Re: Confronting Arrow packaging problems

Phillip Cloud Mon, 26 Mar 2018 12:49:45 -0700

On Mon, Mar 26, 2018 at 1:37 PM Wes McKinney <wesmck...@gmail.com> wrote:


> > Huge +1 on moving some of the packaging outside the scope of
> responsibility of arrow dev, specifically I don't think we should be
> responsible for anything except wheels and conda packages.
>

This is my ideal scenario, however unrealistic at the moment.


>
> In theory I agree, but until Apache Arrow grows popular enough and
> important enough for other communities to assume responsibility for
> timely packaging on standard platforms like major Linux distributions,
> we are going to have to do it, otherwise it will harm the growth of
> the community (since users will have a hard time installing the
> software on various platforms).
>
> Before changing the scope of what we are committing ourselves to do, I
> would like to see if we can develop suitable automation around the
> things we already have implemented. I don't want to write some things
> off as being "too hard" or "too much work for the Apache Arrow
> community" without giving a concerted automation effort a try.
>

Then I think we need to have acknowledgement from committers willing to
take on responsibility for packages when they fail to build during
automated packaging and it needs to be documented in the Arrow repo. I
don't think it's reasonable for all committers to be responsible for every
package type on every platform when something goes wrong. Ideally
automation will alleviate most or all of the issues here but things will
still fail and need specific owners.

For example, I am willing to own conda packaging for all platforms and pip
packaging for windows. I am not willing to own debian, yum, or pip
packaging for other platforms. When I say own, what I mean is that when the
automated package build fails and I get an email, I will respond ASAP with
either a fix or by contacting the appropriate person. Of course, this isn't
set in stone. If I'm able to help in other areas and I have the time, then
I will.


> Note that we have other things we should be automating, but we are not:
>
> * Nightly performance benchmarking (e.g. ASV for Python)
>
* Nightly integration tests (Spark, HDFS, Dask, API docs, etc.)
>
* Running GPU-enabled tests in CI
> * Building GPU-enabled binaries
>
> > +1. Trying to satsify everyone's downstream needs is an impossible task.
>
> I think it's really easy to say "let's remove options" and "let's make
> the build system simpler" without assessing the consequences of this
> to community/project growth. The reason there are a lot of options and
> the build system has complexity is that we are trying to satisfy a
> pretty large matrix of requirements developed organically over the
> last 2+ years.
>

It's not clear to me what is not in scope. Where do we draw the line for
testing projects downstream of arrow? How do we decide whether to test
those projects or not? Do we test them on all platforms that they support?
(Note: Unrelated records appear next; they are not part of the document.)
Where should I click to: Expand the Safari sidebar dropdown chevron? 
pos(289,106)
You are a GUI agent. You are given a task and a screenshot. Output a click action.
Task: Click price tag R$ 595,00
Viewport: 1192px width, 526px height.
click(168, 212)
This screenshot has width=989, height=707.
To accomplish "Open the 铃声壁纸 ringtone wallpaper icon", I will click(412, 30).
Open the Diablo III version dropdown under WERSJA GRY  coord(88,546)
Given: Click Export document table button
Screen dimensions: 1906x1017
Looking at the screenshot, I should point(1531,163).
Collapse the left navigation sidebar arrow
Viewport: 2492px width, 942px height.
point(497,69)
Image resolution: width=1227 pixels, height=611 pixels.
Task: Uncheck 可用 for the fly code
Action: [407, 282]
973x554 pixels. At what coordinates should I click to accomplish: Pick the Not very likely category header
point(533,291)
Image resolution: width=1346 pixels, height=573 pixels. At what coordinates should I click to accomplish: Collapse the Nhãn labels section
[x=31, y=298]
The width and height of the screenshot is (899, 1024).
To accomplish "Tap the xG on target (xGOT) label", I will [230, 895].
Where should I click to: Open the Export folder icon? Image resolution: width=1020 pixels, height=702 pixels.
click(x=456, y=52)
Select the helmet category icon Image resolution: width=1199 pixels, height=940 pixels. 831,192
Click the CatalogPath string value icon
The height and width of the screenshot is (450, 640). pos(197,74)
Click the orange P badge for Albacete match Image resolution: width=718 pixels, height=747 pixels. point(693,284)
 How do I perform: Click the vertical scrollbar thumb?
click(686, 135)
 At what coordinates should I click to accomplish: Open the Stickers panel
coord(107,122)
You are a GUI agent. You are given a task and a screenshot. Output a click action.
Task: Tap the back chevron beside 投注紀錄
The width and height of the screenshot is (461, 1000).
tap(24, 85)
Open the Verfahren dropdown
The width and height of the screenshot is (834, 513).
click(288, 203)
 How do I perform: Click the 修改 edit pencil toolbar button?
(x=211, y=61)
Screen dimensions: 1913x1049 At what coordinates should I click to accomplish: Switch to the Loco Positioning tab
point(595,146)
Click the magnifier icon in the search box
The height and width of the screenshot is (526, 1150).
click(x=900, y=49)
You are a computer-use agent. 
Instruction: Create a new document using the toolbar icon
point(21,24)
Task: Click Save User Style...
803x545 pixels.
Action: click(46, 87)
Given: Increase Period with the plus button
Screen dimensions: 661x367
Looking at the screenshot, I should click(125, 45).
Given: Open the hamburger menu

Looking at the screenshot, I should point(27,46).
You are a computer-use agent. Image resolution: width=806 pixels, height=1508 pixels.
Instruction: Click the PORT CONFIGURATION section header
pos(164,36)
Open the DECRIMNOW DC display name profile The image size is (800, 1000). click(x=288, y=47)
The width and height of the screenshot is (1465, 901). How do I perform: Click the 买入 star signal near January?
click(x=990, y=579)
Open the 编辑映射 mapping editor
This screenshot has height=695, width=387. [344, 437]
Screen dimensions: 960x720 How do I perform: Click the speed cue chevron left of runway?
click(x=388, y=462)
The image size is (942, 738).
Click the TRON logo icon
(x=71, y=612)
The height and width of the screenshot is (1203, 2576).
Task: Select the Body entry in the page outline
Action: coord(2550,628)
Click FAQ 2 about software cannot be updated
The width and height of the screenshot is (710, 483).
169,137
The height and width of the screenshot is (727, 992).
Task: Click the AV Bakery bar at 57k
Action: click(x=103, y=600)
IMO testing dependents of Arrow should be the responsibility of those
particular pieces of software, not the responsibility of the Arrow project.
Testing Spark and Dask, for example, both seem like the responsibility of
their respective projects. Does asking these projects to do this hurt
community/project growth in some way?

Are there other large, successful projects that take on significant testing
of their dependents? If there are, we should look at how they have
addressed this issue.


>
> The central problem we are having is that our continuous integration
> and continuous delivery has not scaled to cover the diversity of use
> cases that we have accumulated. If we punt on addressing our
> automation problems and instead start removing build or packaging
> functionality to make things simpler, eventually the project will grow
> until we are dealing with a different kind of development workflow
> crisis.
>

I don't want to punt on automation, we need to do that regardless.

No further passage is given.